On a wet Sunday morning

Dr Sunil Sharma

Light rain. Standing on the bridge, indifferent to the vehicular traffic a small thin figure, drenching in the rain. A local train coming hurtling down the wet gleaming tracks. In the distance, the phantom of far-off bridge looming. On the left side, apartments yellowish and weather-beaten, standing like solid square of concrete-and-glass. Ugly and  ordinary. Behind the bridge, hills like a clenched fist, in the rainy mist rolling down. A gentle breeze.

Another local train, going towards Mumbai, shuddering and galloping on the tracks. A green light. Tracks, silent now,stretching into dim horizon.
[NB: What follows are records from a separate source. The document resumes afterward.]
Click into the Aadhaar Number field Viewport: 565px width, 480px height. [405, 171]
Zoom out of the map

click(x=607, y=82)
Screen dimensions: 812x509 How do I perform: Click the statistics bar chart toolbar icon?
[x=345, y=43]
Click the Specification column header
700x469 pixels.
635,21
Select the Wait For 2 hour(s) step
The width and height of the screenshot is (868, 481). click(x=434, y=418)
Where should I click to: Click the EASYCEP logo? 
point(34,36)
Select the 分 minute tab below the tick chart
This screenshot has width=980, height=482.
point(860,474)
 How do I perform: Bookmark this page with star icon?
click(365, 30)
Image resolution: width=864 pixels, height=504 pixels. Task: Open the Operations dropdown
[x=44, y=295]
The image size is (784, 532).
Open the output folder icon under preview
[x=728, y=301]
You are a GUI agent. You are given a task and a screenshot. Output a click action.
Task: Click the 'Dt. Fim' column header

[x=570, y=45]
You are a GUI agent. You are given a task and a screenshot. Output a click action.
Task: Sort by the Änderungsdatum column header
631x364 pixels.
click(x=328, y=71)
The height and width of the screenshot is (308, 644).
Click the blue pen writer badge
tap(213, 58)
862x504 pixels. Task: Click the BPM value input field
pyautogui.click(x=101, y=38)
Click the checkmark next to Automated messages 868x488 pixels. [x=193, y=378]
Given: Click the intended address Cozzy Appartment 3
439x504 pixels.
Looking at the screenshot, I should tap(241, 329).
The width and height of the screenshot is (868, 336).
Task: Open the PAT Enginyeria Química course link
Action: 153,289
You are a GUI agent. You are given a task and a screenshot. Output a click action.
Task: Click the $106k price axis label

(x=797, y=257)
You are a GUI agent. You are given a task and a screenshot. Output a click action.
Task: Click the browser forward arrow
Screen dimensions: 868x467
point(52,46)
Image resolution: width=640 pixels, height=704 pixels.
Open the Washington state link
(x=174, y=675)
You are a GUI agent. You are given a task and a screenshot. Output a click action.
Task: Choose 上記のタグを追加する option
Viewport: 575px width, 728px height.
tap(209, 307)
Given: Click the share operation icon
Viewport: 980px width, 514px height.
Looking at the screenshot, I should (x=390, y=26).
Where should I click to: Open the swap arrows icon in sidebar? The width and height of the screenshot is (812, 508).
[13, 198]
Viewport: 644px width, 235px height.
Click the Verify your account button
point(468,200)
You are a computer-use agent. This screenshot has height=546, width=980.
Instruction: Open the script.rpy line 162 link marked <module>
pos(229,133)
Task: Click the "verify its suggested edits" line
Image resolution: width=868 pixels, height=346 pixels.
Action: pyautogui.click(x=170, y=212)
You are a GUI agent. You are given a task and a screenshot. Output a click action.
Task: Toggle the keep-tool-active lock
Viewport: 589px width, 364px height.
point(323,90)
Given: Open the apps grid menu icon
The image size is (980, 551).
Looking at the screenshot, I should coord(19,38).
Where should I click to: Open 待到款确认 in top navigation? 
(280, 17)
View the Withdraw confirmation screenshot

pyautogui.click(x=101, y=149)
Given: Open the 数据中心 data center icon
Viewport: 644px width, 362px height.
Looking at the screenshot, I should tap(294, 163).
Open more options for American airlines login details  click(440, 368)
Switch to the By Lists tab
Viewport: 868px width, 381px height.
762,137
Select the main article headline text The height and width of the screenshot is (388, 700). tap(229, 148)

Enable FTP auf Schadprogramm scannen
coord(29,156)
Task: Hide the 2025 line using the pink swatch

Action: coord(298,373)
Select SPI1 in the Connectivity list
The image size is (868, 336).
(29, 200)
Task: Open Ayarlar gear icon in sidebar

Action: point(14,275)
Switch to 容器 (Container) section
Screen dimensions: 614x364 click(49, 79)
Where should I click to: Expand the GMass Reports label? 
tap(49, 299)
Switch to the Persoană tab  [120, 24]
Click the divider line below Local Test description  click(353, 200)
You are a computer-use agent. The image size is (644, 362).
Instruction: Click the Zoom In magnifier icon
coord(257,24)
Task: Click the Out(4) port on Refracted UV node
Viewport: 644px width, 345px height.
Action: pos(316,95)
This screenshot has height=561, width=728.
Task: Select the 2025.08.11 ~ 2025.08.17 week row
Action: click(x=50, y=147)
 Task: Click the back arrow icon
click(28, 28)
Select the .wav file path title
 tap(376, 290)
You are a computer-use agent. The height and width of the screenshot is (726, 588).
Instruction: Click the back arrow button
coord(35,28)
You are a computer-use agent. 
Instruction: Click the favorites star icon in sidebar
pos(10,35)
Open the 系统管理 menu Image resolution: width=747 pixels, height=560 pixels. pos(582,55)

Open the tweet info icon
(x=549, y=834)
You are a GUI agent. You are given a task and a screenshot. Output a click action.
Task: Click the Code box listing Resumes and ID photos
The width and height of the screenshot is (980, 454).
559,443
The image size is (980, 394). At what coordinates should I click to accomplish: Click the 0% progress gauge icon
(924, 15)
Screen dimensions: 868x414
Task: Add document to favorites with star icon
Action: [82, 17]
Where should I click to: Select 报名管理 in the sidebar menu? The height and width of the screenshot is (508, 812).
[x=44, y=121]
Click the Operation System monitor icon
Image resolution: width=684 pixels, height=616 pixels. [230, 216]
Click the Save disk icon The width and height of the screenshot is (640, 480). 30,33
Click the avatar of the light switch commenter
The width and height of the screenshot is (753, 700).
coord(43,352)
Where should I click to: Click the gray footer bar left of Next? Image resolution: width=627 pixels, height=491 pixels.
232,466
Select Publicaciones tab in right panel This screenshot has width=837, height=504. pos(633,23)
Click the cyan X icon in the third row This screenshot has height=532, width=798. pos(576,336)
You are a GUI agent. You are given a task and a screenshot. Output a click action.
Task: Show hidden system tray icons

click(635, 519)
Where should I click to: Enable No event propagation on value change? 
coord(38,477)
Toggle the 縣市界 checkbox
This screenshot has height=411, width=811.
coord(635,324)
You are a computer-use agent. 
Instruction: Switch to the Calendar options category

The figure, a young man, hungry-looking  and thin, watching the trains rolling by under the bridge, in the rain. Standing alone, getting wet, deaf to a light traffic passing on the bridge, watching the trains moving up and down, in the rain. He is the Gurkha, the watchman of a building, who comes often to the bridge and watches the train for an hour or so with a child- like curiosity. Trains, ferrying   thousands  of people to locations different, to dreams multi-coloured. A hamlet, tucked away in Nepal, in the shadows of' the mount Everest, drenching in the rain of Sawan, obscured in the mist, with fires burning in the humble hearths, songs bursting from the souls of the pining maidens in the orchards, people dancing In the rain high on the local liquor. Clouds, kissing the sacred peaks, and pouring out heavenly water on the small villages, weaving magic in the dark-gray-skies, with soft winds whistling and light darkness falling. A symphony unique. The man, watching the trains rolling by below his small  feet, on the bridge, indifferent to the sounds at the vehicles racing up and down, on this Sunday morning.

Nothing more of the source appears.